Fig. 5 is the structure chart of the system embodiment 2 whether analyzing web page content of the present invention is tampered.As shown in Figure 5, this system comprises:
Code placement unit 401, captures the described web page code of described web page server by described web crawler for described Network Safety Analysis server;
Web page code loading unit 402, for loading described web page code;
Dynamic web page Code obtaining subelement 4031, for obtaining described dynamic web page code;
Dynamic web page code analysis subelement 4032, for by dynamic web page code described in described browser kernel code analysis, generates the dynamic web page code after resolving;
After resolving, web page code generates subelement 4033, for the web page code after resolving according to the dynamic web page code after described parsing and described static Web page code building.
Distort rule judgment subelement 4041, whether meet for the web page code after judging described parsing and default distort rule.
The system that disclosed in the present embodiment, whether analyzing web page content is tampered, default rule is distorted owing to directly judging whether the web page code after resolving meets, distort rule can set flexibly, when have new distort technology time, can increase and distort rule accordingly, therefore, the system that disclosed in the present embodiment, whether analyzing web page content is tampered, can adapt to new distort rule, increase the scope of application of system of the present invention.
Fig. 6 is the structure chart of the system embodiment 3 whether analyzing web page content of the present invention is tampered.As shown in Figure 6, this system comprises:
Code placement unit 401, captures the described web page code of described web page server by described web crawler for described Network Safety Analysis server;
Web page code loading unit 402, for loading described web page code;
Dynamic web page Code obtaining subelement 4031, for obtaining described dynamic web page code;
Dynamic web page code analysis subelement 4032, for by dynamic web page code described in described browser kernel code analysis, generates the dynamic web page code after resolving;
After resolving, web page code generates subelement 4033, for the web page code after resolving according to the dynamic web page code after described parsing and described static Web page code building.
Whether web page code judgment sub-unit 4042, match with the web page code of the described webpage preserved in advance for the web page code after judging described parsing.

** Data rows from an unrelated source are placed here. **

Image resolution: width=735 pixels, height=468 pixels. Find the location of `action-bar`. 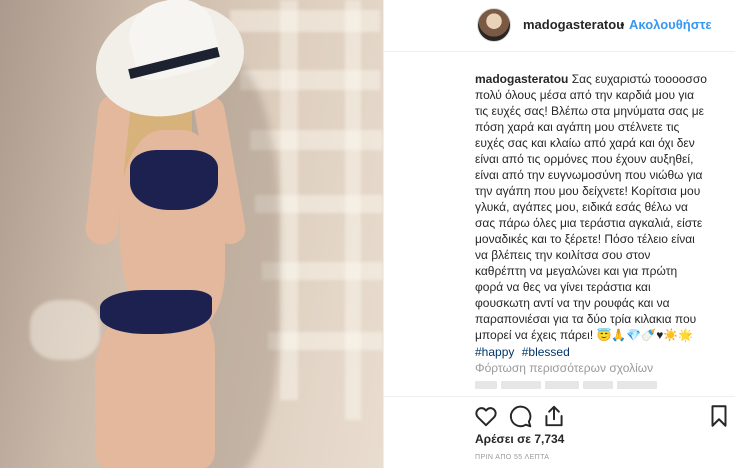

action-bar is located at coordinates (560, 414).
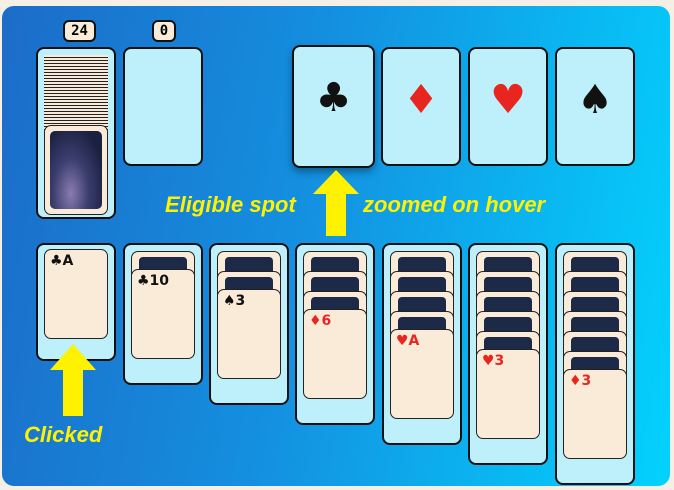  I want to click on tableau-pile-5: ♥A, so click(422, 344).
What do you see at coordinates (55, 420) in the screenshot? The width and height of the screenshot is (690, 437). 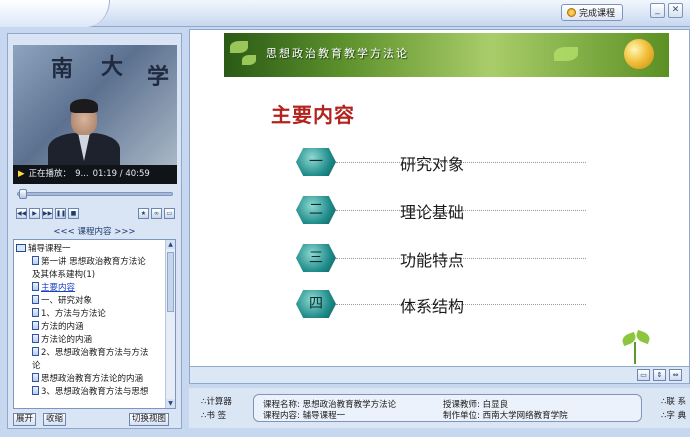 I see `collapse-button: 收缩` at bounding box center [55, 420].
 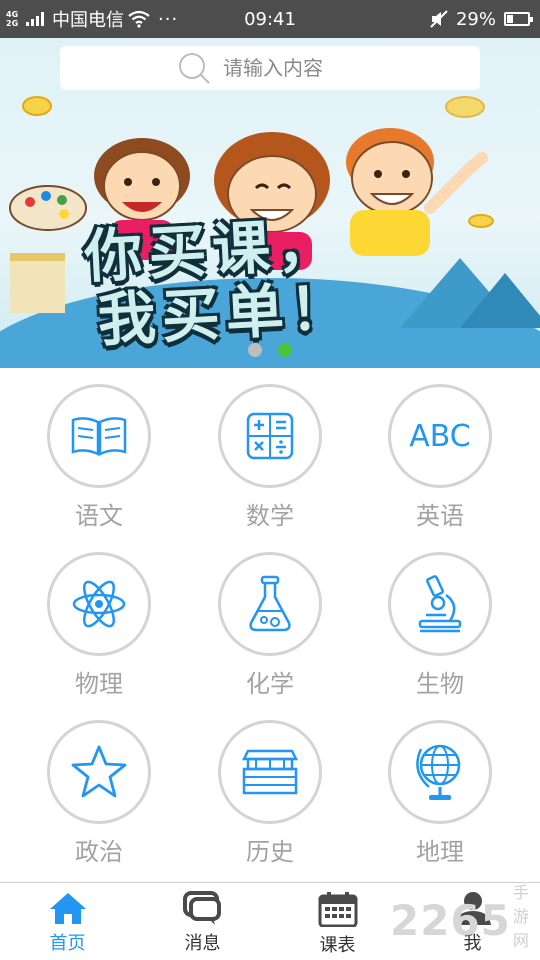 I want to click on flask-icon, so click(x=270, y=604).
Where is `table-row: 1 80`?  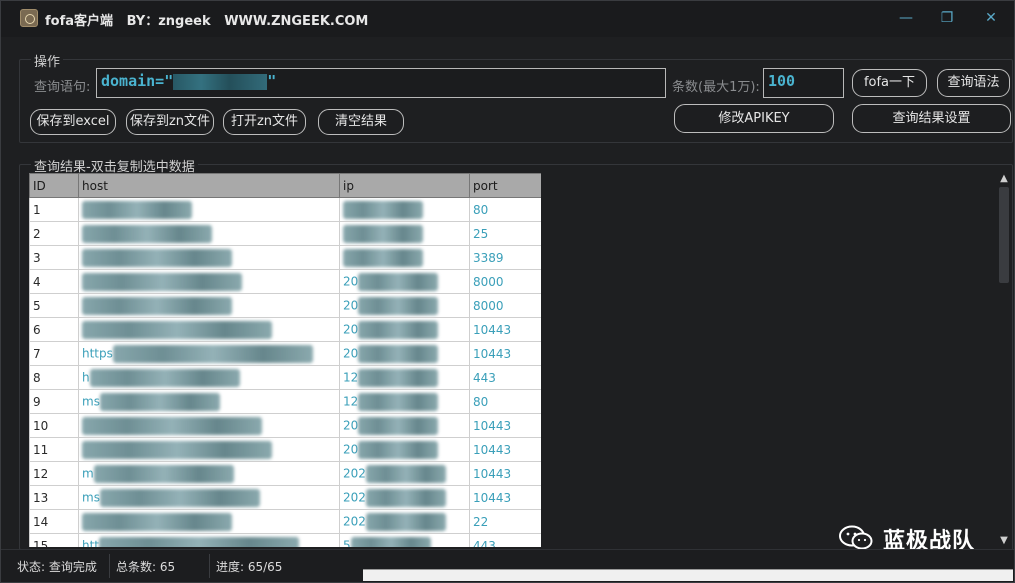 table-row: 1 80 is located at coordinates (285, 210).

The system whether the analyzing web page content in the present embodiment is tampered, when judging whether web page contents is tampered, directly the web page code after parsing is mated with the web page code of the described webpage preserved in advance, if the match is successful, then think and be not tampered, otherwise think and be tampered.The system whether the analyzing web page content of the present embodiment is tampered, because Rule of judgment is strict, so judged result is more accurate.
In this description, each embodiment adopts the mode of going forward one by one to describe, and what each embodiment stressed is the difference with other embodiments, between each embodiment identical similar portion mutually see.For system disclosed in embodiment, because it corresponds to the method disclosed in Example, so description is fairly simple, relevant part illustrates see method part.
Apply specific case herein to set forth principle of the present invention and embodiment, the explanation of above embodiment just understands method of the present invention and core concept thereof for helping; Meanwhile, for one of ordinary skill in the art, according to thought of the present invention, all will change in specific embodiments and applications.In sum, this description should not be construed as limitation of the present invention.